In light of this increasing concern, Human Rights Watch called on both China and Pakistan to take action to end bride trafficking. In a statement given on April 26, they warned of “increasing evidence that Pakistani women and girls are at risk of sexual slavery in China.”
Why is Pakistan being targeted?
Poverty—specifically in the small Christian community centered in the Punjab province. This poverty makes the community a vulnerable target. With the country’s overwhelmingly Muslim population of 200 million, Christians represent only 2.5 million and are Pakistan’s most deeply impoverished community, with little political or social support.
Chinese grooms promising to pay on average $3,500 to $5,000 present an attractive opportunity to many families. Saleem Iqbal, a Local Christian activist and journalist claims that this price includes payments to parents, pastors and a broker. He says that human traffickers have sold an estimated 750 to 1,000 Pakistani girls into marriages with older, often abusive Chinese grooms since October 2018. Iqbal has gone to court to stop marriages and sheltered runaway brides, some as young as 13.

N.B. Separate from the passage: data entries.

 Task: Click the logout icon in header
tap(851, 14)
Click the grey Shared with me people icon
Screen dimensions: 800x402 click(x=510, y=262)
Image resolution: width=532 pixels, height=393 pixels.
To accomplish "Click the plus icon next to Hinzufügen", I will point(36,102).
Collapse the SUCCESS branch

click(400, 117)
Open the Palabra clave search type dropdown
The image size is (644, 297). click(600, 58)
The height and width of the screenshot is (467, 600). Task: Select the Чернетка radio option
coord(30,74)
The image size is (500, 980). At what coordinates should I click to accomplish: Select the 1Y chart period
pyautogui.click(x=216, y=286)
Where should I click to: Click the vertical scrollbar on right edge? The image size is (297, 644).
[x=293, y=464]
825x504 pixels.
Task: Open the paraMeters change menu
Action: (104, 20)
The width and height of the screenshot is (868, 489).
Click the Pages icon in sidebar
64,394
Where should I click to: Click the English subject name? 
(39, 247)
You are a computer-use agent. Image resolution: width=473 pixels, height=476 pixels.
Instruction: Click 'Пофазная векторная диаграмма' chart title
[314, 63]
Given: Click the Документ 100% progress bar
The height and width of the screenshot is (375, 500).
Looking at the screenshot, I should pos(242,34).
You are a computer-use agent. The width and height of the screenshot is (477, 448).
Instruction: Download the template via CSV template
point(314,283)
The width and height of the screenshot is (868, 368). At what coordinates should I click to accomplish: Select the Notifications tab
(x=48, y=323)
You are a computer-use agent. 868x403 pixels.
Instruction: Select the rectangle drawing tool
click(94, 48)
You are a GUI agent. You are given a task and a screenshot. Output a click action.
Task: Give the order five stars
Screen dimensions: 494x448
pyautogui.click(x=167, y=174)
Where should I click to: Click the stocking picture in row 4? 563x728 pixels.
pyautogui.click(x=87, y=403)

In a press release last year, the human rights group Women’s Rights Without Frontiers warned that sex slavery of girls in China is a problem that will go on for decades due to the severe gender imbalance brought about by the one-child policy.
“Now, China has an estimated 30-40 million ‘bare branches’—men who will never find wives and will be unable to reproduce and carry on the family line. This alarming gender imbalance is the driving force behind sexual slavery in China,” the group warned. “This will be true for decades to come. Even if China were to eliminate all coercive birth limitations now, even if cultural son preference were magically to disappear and gender ratios at birth were to normalize going forward, the effects of these changes would not be felt for decades,” they continued.
Some of the Pakistani girls taken to China escape or are rescued after their families contact the authorities, however many of them are being left to their fate alone in a foreign land with no resources.
“It is all fraud and cheating,” said Muqadas. “All the promises they make are fake.”
On April 13, the Chinese embassy in Pakistan issued a statement: “We notice that recently some unlawful matchmaking centers made illegal profits from brokering cross-national marriages…China is cooperating with Pakistani law enforcement agencies to crack down on illegal matchmaking centers.”
The Pakistan government has also acknowledged that bride trafficking is occurring and pledged to work with China to combat the trade.